Sentinel-2 Bands at Level-1 and Level-2: Wavelengths, Uses, and Comparisons
2025-08-07 · 8 min read · Sentinel-2 · TOA · BOA · Landsat · Bands · Red edge · HLS · Sen2Cor · LaSRC · SCL · AOT · Band 10 · B8 vs B8A
TL;DR: Sentinel-2 MSI provides 13 bands from coastal blue to shortwave infrared at 10, 20, and 60 m. Level-1C is top-of-atmosphere reflectance. Level-2A is bottom-of-atmosphere surface reflectance with quality layers. For most cross-date analytics use Level-2A. For time-critical tasks or scenes where correction may struggle, Level-1C can be more stable. Sentinel-2 stands out with three red-edge bands and a narrow NIR.
Level-1C vs Level-2A in one paragraph
Level-1C is radiometrically calibrated top-of-atmosphere reflectance in UTM tiles. Level-2A is surface reflectance derived from Level-1C using an atmospheric correction and is delivered at the same native pixel sizes. Choose Level-2A for consistent comparisons across dates and scenes.

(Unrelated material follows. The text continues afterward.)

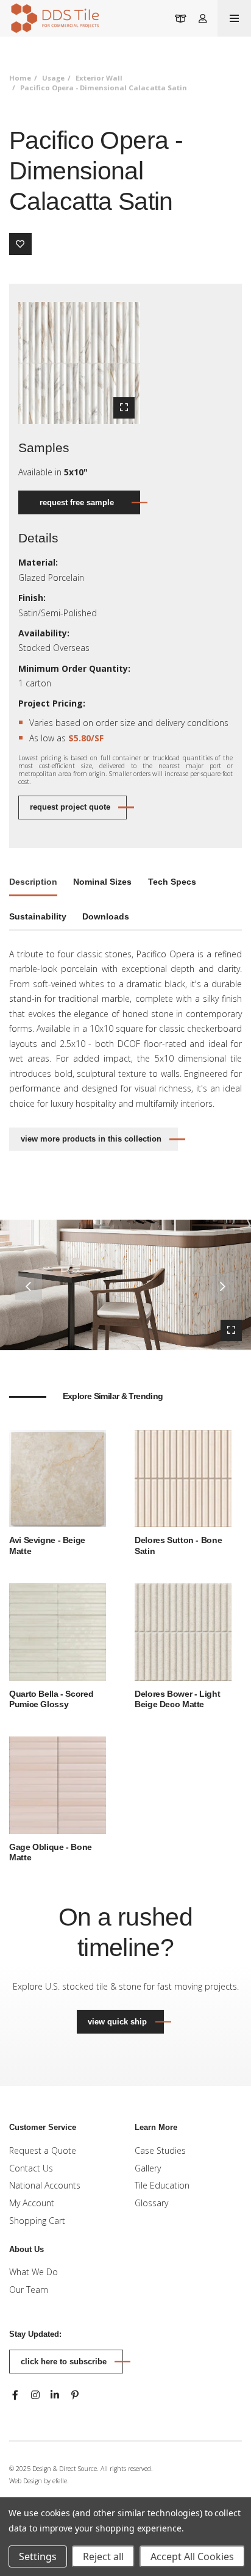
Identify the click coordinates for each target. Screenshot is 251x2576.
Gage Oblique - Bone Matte (50, 1852)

Choose Level-1C when you need the lowest latency or expect the correction to struggle in snow, heavy aerosols, bright sand, or very low sun.
BOA algorithms in practice
Sentinel-2 Level-2A uses Sen2Cor. Sen2Cor also outputs AOT, water vapour, and the Scene Classification Layer. Landsat 8 and 9 Level-2 use LaSRC. If you need cross-sensor time series at 30 m, the Harmonized Landsat-Sentinel products provide a common grid and a harmonized correction.
Sentinel-2 bands at a glance
The table lists typical central wavelengths and native resolutions for Sentinel-2A and Sentinel-2B. The L2A column shows whether the band is present as surface reflectance in Level-2A.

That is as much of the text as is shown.